Meski sejumlah pejabat daerah ini berdalih bahwa faktor penyebab terjadinya ledakan penduduk Riau bukan saa akibat kelahiran, tapi juga dinominasi oleh faktor mobilitas penduduk, baik migrasi maupun transmigrasi dari daerah lain ke wilayah Riau, namun yang pasti data berbicara bahwa telah terjadi peningkatan tiga kali lipat jumlah penduduk Riau dari tahun 1980 hingga 2006 lalu.
Tahun 1980 lalu jumlah penduduk Riau termasuk Kepri hanya sebanyak 1.741.184 jiwa. Namun setelah tahun 2006, berdasarkan hasil Susenas 2006, jumlah penduduk Riau mencapai 4.614.930 jiwa dengan angka pertumbuhan 4,5 persen setiap tahunnya. Artinya telah terjadi peningkatan jumlah penduduk tiga kali lipat. Data tahun 2006 itu pun tidak termasuk lagi jumlah penduduk Kepulauan Riau, karena wilayah itu telah resmi berpisah dengan Riau daratan.
Bahkan Sekdaprov Riau Mambang Mit pun memaparkan bahwa jumlah penduduk Riau di tahun 2007 sudah mencapai 5.070.952 jiwa dengan pertumbuhan penduduk 5,23. ‘’Mereka ini tersebar di 1.539 desa/kelurahan yang ada di 148 kecamatan pada 11 kabupaten kota di Riau,’’ paparnya.
Tidak hanya itu, Bappeda Riau pun telah memprediksi pertambahan Penduduk Riau untuk dua tahun ke depan. Di mana pada tahun 2008 jumlahnya diperkirakan mencapai 5.178.900 jiwa dengan angka pertumbuhan 4,19 persen dan pada tahun 2009 sebanyak 5.303.200 jiwa dengan angka pertumbuhan 3,73 persen.

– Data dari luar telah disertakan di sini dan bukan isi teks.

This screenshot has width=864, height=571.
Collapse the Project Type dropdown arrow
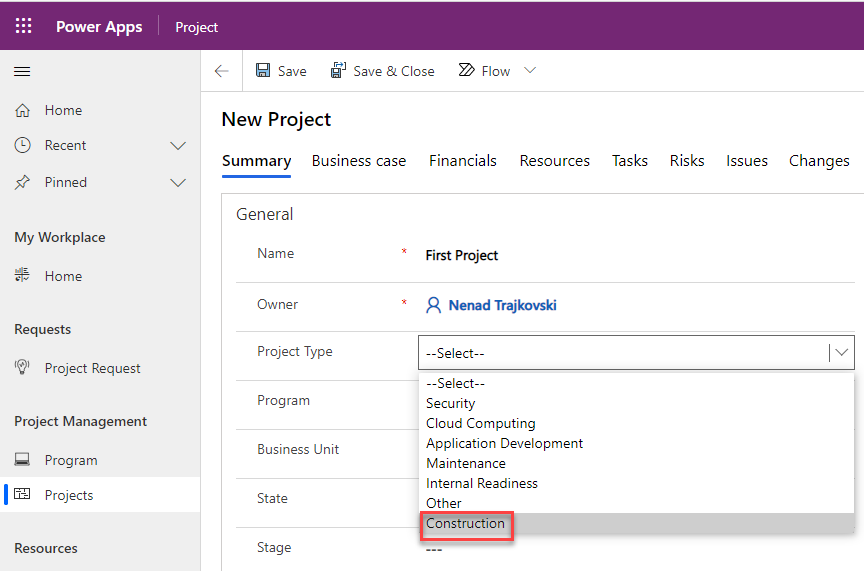[842, 352]
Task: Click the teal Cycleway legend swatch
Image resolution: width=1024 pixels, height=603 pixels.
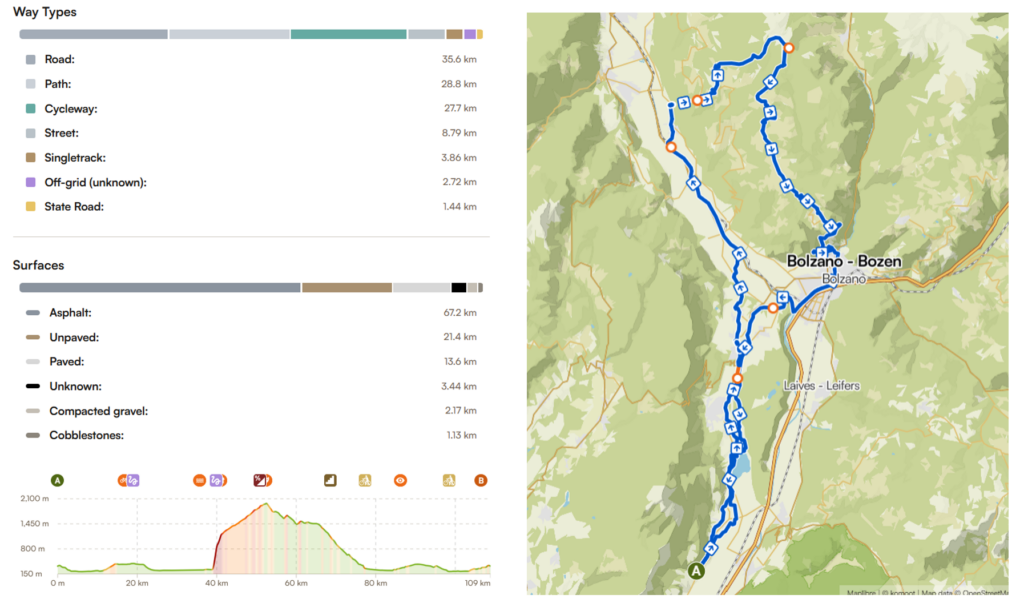Action: pos(31,108)
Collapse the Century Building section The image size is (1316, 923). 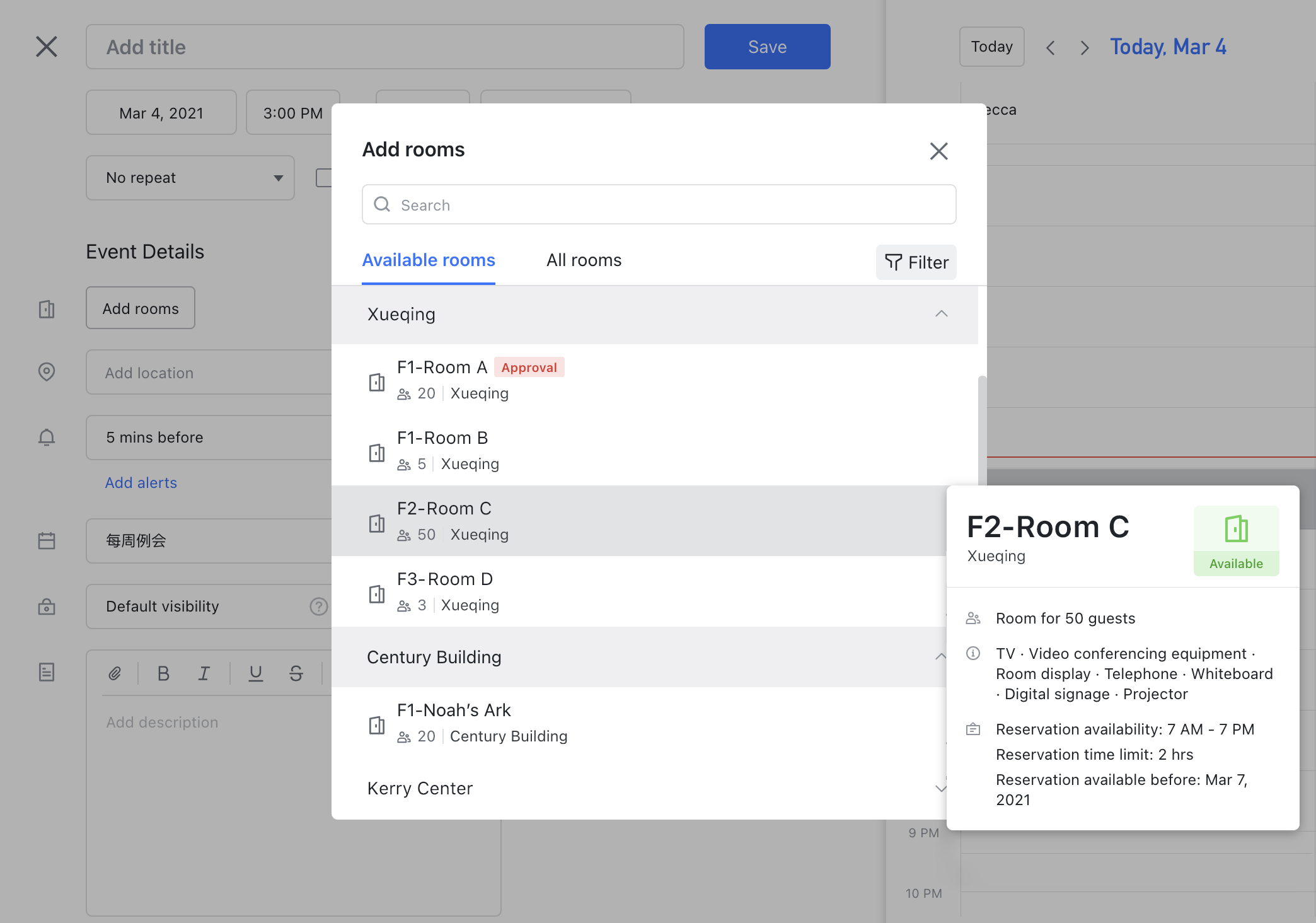[x=940, y=657]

Lantas apa yang diperdapat Riau dengan jumlah penduduk yang membengak itu? Apakah angka besar tersebut akan mampu meningkatkan derajat dan kualitas keluarga yang bermuara pada peningkatan sumber daya manusia (SDM) Atau malah sebaliknya akan menjadi beban pemerintah, masyarakat dengan berbagai persoalan kependudukan di masa depan.
Apakah prediksi angka-angka besar ini juga akan meningkatkan komitmen pemerintah memenuhi hak-hak dasar penduduknya, baik dari segi peningkatan infrastruktur, peningkatan layanan pendidikan, mempermudah akses pelayanan kesehatan, pembukaan lapangan kerja baru dan masih banyak segudang persoalan kependudukan yang sudah berada di depan mata.
Kondisi ini tidak saja akan dialami ribuan masyarakat miskin yang berada di daerah-daerah pesisir pantai, desa-desa terisisolir, dusun-dusun yang jauh di pelosok desa, tapi juga dirasakan oleh ribuan warga di perkotaan dari berbagai lapisan dan jenjang strata.
Namun yang pasti, ketika angka bicara, barulah sejumlah pejabat, termasuk Sekdaprov Riau sadar akan arti penting program keluarga berencana. Ia pun membolak-balik pengalaman yang dilakukan semasa menjabat di pemerintahan selama ini.
Setidaknya ia pun berucap bahwa ternyata membengkaknya jumlah penduduk, tingginya angka kemiskinan juga disumbangkan oleh tingginya angka kelahiran anak dari kalangan keluarga tidak mampu atau pra sejahtera dibanding jumlah anak yang dilahirkan dari keluarga yang berada. Ia pun bepegang pada konsep bahwa keluarga miskin akan melahirkan anggota keluarga atau penduduk miskin pula.
Artinya, mereka akan tetap mengalami kesulitan dalam memenuhi hak-hak dasar sebagai seorang manusia, seperti hak mendapat pendidikan yang layak, kesehatan yang memadai, pekerjaan yang layak, disamping sulitnya memenuhi kebutuhan pangan, sandang dan lainnya.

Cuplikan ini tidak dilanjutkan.